** BRIEF **
Reproduce the lines of the listing from the one containing "Task: Select the Outcome column header" through the one containing "[x=23, y=32]", inclusive.

** INFORMATION SHOWN **

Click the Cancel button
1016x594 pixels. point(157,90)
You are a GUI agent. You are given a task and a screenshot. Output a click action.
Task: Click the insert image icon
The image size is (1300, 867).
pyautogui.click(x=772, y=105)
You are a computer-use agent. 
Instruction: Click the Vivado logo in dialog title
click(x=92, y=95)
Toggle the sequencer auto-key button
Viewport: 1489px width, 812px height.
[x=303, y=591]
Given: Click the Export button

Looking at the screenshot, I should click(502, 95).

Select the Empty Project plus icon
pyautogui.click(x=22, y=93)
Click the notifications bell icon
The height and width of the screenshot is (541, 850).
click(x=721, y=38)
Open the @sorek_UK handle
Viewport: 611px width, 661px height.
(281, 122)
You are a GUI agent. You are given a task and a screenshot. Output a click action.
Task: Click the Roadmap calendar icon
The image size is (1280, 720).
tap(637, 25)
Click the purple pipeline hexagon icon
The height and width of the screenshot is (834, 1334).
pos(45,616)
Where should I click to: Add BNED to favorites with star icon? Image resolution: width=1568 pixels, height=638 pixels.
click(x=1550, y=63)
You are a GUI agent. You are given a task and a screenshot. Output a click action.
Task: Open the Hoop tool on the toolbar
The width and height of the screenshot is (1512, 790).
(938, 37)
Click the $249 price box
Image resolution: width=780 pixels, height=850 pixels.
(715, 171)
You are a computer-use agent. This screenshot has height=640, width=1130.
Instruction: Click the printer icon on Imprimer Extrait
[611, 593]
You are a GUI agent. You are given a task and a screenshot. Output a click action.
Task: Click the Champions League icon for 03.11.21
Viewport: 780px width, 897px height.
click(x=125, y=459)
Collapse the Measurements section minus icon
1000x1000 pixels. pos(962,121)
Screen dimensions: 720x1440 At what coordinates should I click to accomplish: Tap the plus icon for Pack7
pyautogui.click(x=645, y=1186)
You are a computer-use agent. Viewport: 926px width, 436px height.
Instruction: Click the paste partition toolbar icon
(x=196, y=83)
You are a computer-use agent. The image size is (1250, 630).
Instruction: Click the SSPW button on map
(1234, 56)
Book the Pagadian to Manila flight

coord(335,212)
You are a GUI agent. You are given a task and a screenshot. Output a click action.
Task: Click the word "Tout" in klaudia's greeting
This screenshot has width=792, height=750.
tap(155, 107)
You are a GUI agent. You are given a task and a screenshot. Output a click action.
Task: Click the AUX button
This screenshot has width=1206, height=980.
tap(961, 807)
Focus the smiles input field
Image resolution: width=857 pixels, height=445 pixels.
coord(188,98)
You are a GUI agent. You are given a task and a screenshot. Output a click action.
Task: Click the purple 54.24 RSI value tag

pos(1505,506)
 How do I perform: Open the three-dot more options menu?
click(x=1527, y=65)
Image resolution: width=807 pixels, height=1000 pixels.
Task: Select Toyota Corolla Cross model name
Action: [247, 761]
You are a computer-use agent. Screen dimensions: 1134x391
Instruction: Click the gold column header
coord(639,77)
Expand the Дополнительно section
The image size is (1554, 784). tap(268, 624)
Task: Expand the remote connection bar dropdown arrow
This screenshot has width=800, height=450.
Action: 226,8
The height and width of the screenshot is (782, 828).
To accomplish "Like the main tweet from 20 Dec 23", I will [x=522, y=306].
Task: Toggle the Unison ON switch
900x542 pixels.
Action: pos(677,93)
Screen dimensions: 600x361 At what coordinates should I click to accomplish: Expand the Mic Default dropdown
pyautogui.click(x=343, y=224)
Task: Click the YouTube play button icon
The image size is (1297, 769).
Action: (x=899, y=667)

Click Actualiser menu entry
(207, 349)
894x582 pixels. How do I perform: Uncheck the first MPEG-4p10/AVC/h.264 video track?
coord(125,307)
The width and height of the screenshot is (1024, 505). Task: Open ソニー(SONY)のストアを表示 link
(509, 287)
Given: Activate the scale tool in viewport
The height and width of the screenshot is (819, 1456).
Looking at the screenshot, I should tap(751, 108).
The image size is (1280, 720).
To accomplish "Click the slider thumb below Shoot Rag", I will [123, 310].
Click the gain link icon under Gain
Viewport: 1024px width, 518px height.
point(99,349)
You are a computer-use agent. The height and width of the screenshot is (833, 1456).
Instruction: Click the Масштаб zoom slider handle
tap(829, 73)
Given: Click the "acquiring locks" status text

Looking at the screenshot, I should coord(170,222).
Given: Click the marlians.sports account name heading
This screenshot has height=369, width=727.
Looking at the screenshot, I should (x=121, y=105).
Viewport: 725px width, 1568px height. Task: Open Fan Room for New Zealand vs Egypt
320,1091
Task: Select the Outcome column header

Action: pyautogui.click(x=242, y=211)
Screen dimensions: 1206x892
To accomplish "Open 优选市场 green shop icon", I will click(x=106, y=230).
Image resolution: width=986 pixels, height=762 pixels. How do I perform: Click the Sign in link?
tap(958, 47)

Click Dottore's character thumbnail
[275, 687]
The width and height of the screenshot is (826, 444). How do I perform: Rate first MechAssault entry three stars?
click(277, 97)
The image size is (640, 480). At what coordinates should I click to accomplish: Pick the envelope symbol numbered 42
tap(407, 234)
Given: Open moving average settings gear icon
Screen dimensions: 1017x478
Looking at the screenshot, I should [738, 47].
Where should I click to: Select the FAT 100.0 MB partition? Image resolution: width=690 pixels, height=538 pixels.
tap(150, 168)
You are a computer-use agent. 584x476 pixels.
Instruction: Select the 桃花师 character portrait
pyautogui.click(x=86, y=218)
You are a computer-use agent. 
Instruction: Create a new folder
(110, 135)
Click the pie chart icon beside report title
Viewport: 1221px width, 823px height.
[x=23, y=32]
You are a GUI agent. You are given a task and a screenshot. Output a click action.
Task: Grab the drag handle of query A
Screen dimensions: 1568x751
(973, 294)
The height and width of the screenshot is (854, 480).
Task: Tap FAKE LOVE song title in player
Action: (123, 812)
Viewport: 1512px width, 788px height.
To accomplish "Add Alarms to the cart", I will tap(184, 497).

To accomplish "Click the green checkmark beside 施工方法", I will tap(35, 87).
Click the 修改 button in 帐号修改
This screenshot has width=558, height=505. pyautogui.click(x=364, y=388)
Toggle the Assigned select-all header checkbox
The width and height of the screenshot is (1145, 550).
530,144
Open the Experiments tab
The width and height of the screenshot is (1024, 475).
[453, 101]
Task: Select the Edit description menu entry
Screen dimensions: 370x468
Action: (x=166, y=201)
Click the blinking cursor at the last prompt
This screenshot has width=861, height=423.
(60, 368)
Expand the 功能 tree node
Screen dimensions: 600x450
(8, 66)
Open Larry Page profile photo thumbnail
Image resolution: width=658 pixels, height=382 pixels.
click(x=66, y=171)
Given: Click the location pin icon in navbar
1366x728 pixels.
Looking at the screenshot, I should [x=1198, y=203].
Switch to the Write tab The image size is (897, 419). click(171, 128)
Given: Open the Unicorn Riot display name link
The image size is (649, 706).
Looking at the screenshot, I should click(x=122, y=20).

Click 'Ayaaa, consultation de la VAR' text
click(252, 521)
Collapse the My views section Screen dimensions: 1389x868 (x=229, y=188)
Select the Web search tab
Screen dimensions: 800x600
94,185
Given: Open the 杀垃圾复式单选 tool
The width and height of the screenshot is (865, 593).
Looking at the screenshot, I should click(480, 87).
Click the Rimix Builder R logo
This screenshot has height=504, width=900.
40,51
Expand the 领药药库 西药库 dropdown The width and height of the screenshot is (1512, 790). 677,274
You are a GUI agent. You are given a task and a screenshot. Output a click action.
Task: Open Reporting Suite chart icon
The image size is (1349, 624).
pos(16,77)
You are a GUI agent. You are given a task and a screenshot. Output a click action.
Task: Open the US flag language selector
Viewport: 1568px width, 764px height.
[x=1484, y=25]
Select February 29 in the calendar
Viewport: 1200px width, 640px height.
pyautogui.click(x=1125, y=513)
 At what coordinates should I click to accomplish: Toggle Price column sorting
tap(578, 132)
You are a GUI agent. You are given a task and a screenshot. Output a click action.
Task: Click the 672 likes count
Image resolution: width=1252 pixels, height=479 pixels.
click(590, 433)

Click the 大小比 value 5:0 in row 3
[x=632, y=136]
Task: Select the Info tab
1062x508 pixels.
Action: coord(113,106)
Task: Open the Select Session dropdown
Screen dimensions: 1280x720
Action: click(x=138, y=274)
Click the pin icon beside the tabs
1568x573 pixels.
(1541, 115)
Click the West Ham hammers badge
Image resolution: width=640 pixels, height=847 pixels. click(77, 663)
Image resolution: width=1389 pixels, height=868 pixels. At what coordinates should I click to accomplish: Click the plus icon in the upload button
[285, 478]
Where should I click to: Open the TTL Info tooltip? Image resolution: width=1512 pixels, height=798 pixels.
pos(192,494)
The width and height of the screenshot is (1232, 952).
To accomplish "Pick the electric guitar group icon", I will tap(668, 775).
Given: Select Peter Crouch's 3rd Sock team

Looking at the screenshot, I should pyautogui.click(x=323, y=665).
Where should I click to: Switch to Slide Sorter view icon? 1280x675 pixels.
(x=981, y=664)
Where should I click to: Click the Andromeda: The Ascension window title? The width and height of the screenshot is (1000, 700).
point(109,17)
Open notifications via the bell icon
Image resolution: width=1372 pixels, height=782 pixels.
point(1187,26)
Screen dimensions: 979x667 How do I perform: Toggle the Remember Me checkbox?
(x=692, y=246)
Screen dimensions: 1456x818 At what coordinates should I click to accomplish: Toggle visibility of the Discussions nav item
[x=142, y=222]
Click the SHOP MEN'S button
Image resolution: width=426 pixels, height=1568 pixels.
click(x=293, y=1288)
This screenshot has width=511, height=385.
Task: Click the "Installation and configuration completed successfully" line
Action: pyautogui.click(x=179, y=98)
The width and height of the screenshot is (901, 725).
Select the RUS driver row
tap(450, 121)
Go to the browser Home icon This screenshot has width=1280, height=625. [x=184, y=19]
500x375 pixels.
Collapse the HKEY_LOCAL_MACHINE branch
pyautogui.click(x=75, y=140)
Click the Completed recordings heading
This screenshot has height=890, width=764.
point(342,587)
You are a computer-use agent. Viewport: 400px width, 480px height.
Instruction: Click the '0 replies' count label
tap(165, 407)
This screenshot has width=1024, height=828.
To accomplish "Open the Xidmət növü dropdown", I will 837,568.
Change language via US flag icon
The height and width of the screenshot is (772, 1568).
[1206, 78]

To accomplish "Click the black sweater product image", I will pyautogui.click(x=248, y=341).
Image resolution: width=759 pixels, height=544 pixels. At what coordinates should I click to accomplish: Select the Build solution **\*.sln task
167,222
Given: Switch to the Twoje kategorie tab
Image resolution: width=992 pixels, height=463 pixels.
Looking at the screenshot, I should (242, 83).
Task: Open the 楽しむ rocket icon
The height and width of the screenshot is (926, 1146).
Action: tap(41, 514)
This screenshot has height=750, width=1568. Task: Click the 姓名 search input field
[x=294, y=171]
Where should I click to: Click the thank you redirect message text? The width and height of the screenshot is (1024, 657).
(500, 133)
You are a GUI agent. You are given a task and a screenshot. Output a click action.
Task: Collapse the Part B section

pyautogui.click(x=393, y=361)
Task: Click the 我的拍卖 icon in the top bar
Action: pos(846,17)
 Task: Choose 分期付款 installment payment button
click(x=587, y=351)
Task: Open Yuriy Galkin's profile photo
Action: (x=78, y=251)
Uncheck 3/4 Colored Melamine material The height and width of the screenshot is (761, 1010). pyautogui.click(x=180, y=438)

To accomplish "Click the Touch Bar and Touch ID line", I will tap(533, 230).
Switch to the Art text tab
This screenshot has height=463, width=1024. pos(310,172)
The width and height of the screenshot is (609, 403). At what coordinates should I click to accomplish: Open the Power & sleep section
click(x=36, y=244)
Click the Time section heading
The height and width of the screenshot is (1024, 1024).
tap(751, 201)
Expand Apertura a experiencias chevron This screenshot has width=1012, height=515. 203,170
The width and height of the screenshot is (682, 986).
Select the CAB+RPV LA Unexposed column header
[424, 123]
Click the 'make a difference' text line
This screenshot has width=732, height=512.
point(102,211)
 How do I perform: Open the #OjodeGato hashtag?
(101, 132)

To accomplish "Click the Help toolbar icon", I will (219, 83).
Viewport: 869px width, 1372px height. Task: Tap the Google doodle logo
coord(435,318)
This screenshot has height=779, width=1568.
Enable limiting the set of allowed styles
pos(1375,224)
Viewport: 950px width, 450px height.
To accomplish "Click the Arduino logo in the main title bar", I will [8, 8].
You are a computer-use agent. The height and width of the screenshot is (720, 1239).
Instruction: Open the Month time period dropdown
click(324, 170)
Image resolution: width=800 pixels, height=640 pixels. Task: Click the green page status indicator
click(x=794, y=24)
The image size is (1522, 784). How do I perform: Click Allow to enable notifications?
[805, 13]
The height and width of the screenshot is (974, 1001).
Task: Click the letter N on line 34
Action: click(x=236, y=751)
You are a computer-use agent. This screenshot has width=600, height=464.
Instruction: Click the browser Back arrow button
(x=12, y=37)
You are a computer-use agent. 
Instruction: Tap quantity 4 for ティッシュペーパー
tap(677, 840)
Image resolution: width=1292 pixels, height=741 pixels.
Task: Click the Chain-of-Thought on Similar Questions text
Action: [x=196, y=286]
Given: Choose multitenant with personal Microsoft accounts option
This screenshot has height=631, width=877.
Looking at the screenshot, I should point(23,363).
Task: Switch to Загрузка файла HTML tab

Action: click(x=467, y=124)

** OUTPUT OF THE EXERCISE **
Task: Select the Outcome column header

Action: pyautogui.click(x=242, y=211)
Screen dimensions: 1206x892
To accomplish "Open 优选市场 green shop icon", I will click(x=106, y=230).
Image resolution: width=986 pixels, height=762 pixels. How do I perform: Click the Sign in link?
tap(958, 47)

Click Dottore's character thumbnail
[275, 687]
The width and height of the screenshot is (826, 444). How do I perform: Rate first MechAssault entry three stars?
click(277, 97)
The image size is (640, 480). At what coordinates should I click to accomplish: Pick the envelope symbol numbered 42
tap(407, 234)
Given: Open moving average settings gear icon
Screen dimensions: 1017x478
Looking at the screenshot, I should [738, 47].
Where should I click to: Select the FAT 100.0 MB partition? Image resolution: width=690 pixels, height=538 pixels.
tap(150, 168)
You are a computer-use agent. 584x476 pixels.
Instruction: Select the 桃花师 character portrait
pyautogui.click(x=86, y=218)
You are a computer-use agent. 
Instruction: Create a new folder
(110, 135)
Click the pie chart icon beside report title
Viewport: 1221px width, 823px height.
[x=23, y=32]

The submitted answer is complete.